As described above, according to the present invention,
When the recording medium is plain paper, the process speed is standard speed and the image is formed by two laser beams, and when the recording material is special material, the process speed is 1/2 speed and the image is formed by one laser beam. By doing so, it is possible to support a plurality of types of recording media without changing the rotation speed of the polygon motor, and the speed switching time can be minimized.

[Brief description of drawings]

FIG. 1 is a perspective view showing a structure of a conventional laser scanning system.

FIG. 2 is a sectional view (front view) showing a configuration of a digital color copying machine according to the first embodiment.

FIG. 3 is a block diagram of a laser drive circuit in the first embodiment.

FIG. 4 is a diagram showing a light emitting surface of a semiconductor laser device according to a first embodiment.

FIG. 5 is a block diagram around a printer control circuit in the first embodiment.

FIG. 6 is a timing chart in the first embodiment.

FIG. 7 is a flowchart of the operation in the first embodiment.

FIG. 8 is a diagram showing laser scanning in the first and second embodiments.
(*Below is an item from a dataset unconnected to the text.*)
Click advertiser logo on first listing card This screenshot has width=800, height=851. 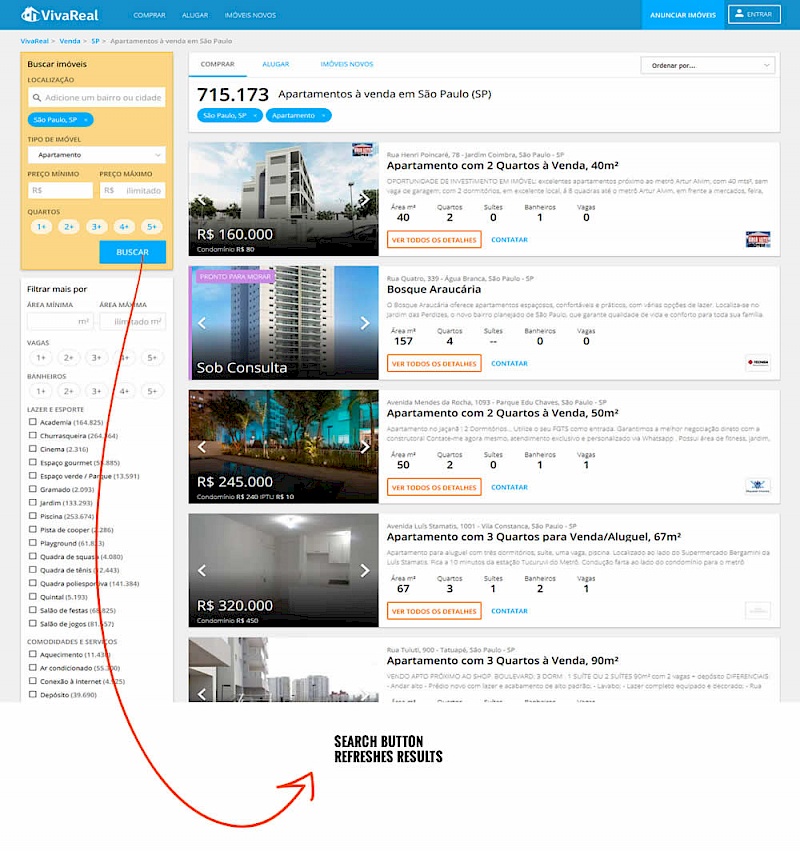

FIG. 9 is a flowchart of the operation in the second embodiment.

[Explanation of symbols]

1 Reader section 2 Printer section 7 Printer control unit 8 Reader control unit 35,36,37 Paper type discrimination sensor 301 Semiconductor laser device 302 Laser control circuit

   ─────────────────────────────────────────────────── ─── Continued front page    F-term (reference) 2C362 AA03 AA12 AA16 BA56 BA66                       CB01 CB14 CB47 CB62 CB64                       CB66                 2H027 DC02 ED04 ED06 ED16 ED17                       ED24 EE03 EE04 EF06 EF13                       FB07 FB19                 2H076 AB05 AB06 AB12 AB68 EA01

Claims (5)

[Claims] 1. A semiconductor laser device for image exposure is provided, and an image forming system is provided for irradiating a photosensitive medium with two laser beams emitted from one semiconductor laser device to form an electrostatic latent image. An image forming apparatus characterized in that the type of transfer material is discriminated and the process speed and the number of laser beams of a semiconductor laser element used for image formation are switched according to the type. 2. The process speed is a reference speed and a half speed of the reference speed.
The image forming apparatus described. 3. The image forming apparatus according to claim 1, wherein the process speed switching timing is before or after the paper feeding operation. 4. The image forming apparatus according to claim 1, wherein the process speed switching timing is before or after rotation of the main motor. 5. When operating at half the reference speed,
2. The image forming apparatus according to claim 1, wherein only one of the two lasers is used for image formation, or the laser is alternately switched line by line.